Great. I get to be the white guy who says he didn’t much care for Indigenous artist Cliff Cardinal’s solo show As You Like It or The Land Acknowledgement.
I went into the evening hoping for challenge and provocation, but I didn’t get either.
My expectation and disappointment are related to the show’s reputation. When Crow’s Theatre first mounted this project in 2021, it was billed as As You Like It: A Radical Retelling, so folks showed up expecting Shakespeare, but what they got was Cardinal delivering a “land acknowledgement” that turned into a 90-minute examination of anti-Indigenous racism and stereotyping. That’s a great device and it must have produced some fantastic tensions in early performances.
But that bait-and-switch no longer exists: for The Cultch run at least, the title has changed. Those of us seeing this production in Vancouver in 2024, know we’re not going to get Shakespeare. And we have good reason to expect that colonialism’s going to be on the menu. Fair enough.
But, in my experience, As You Like It or The Land Acknowledgement simply repeats ideas that are already comfortably familiar to me; I suspect that will be true for most folks in the audience. And, in my opinion, the show’s not very theatrical.
The play’s baseline argument is, of course, about land acknowledgements. “What does a land acknowledgement accomplish other than make white people feel good about themselves?” Cardinal asks. Exactly. Land acknowledgements are, however tepidly, recognitions of injustice, so I wouldn’t entirely dismiss them, but they feel hollow without concrete follow-up in terms of reconciliation. This is worth saying. It’s also an idea I’m guessing most of us have considered.
I also appreciated Cardinal’s take on the conflation of indigeneity and climate consciousness, the notion that Indigenous folks are climate saviours, climate purists, which is, after all, a stereotype.

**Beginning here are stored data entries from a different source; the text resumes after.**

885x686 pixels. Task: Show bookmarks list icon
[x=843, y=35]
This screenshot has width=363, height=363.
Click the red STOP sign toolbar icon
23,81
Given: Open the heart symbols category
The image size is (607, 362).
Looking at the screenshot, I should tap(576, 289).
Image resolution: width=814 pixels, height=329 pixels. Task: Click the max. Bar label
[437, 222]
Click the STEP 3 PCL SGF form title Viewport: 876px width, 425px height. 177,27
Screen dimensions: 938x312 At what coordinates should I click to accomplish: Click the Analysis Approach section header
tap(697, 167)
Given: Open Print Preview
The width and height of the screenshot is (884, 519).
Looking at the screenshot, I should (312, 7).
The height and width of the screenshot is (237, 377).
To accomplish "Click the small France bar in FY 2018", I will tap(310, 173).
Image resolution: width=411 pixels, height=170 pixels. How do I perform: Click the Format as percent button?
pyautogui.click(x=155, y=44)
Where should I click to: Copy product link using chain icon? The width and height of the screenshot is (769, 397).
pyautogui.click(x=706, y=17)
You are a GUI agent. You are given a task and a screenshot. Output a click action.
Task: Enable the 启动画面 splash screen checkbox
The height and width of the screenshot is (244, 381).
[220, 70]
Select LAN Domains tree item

But, in terms of analysis, that’s about all I got from As You Like It or The Land Acknowledgement: a couple of worthy ideas that were already in my head — and the show lasts an hour and a half.

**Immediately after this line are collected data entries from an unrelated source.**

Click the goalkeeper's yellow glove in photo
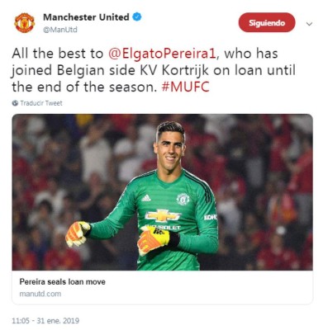 click(x=153, y=239)
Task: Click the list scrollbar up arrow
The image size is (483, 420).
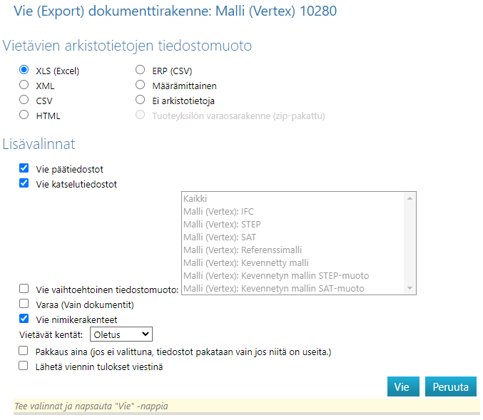Action: (x=410, y=199)
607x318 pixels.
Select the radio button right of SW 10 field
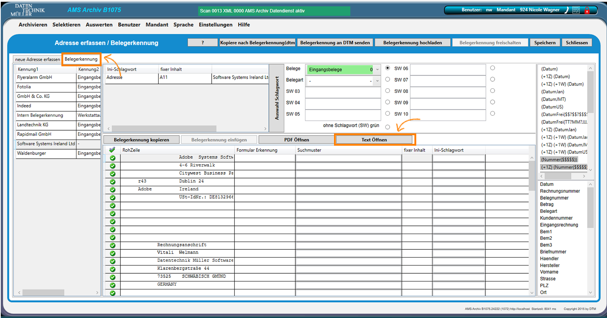tap(492, 114)
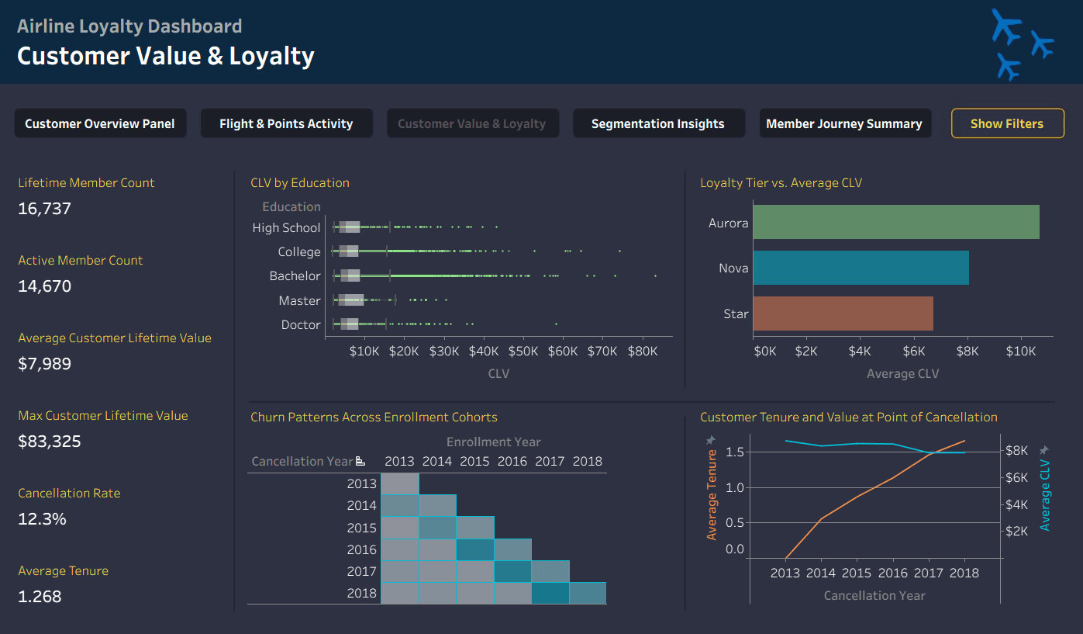Switch to Flight & Points Activity tab
This screenshot has width=1083, height=634.
pyautogui.click(x=286, y=123)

The script’s structure gets repetitive. In one of its basic devices, Cardinal performs a kind of catch-and-release, as one of my friends describes it. He takes the argument about environmental noble-savageism, for instance, and turns it on its head. Having made the point that Indigenous people can be as blasé as anybody else about the climate catastrophe, he reminds us that Indigenous cultures are often more connected to the earth than settler cultures. But he uses this device again and again, to diminishing effect — for me at least.
And the performance, which is mostly a form of stand-up comedy, is almost entirely a collection of abstract ideas, a kind of spoken essay. There’s very little storytelling.
For me, The Land Acknowledgement didn’t land until at least three-quarters of the way through, when Cardinal addressed the horrors of residential schools. At that point, he drops his catch-and-release playfulness and sinks into the weight of the material. He also starts using concrete details, for the first time in the evening, in resonant ways. How far were the children’s unmarked graves, he wonders, from the back doors of those schools? And how much was the distance determined by convenience? How much by the need for secrecy?
And, shortly after the residential school section, Cardinal engages in the only full narratives of the evening, stories about women he knows who are addressing dysfunction in the best ways they know.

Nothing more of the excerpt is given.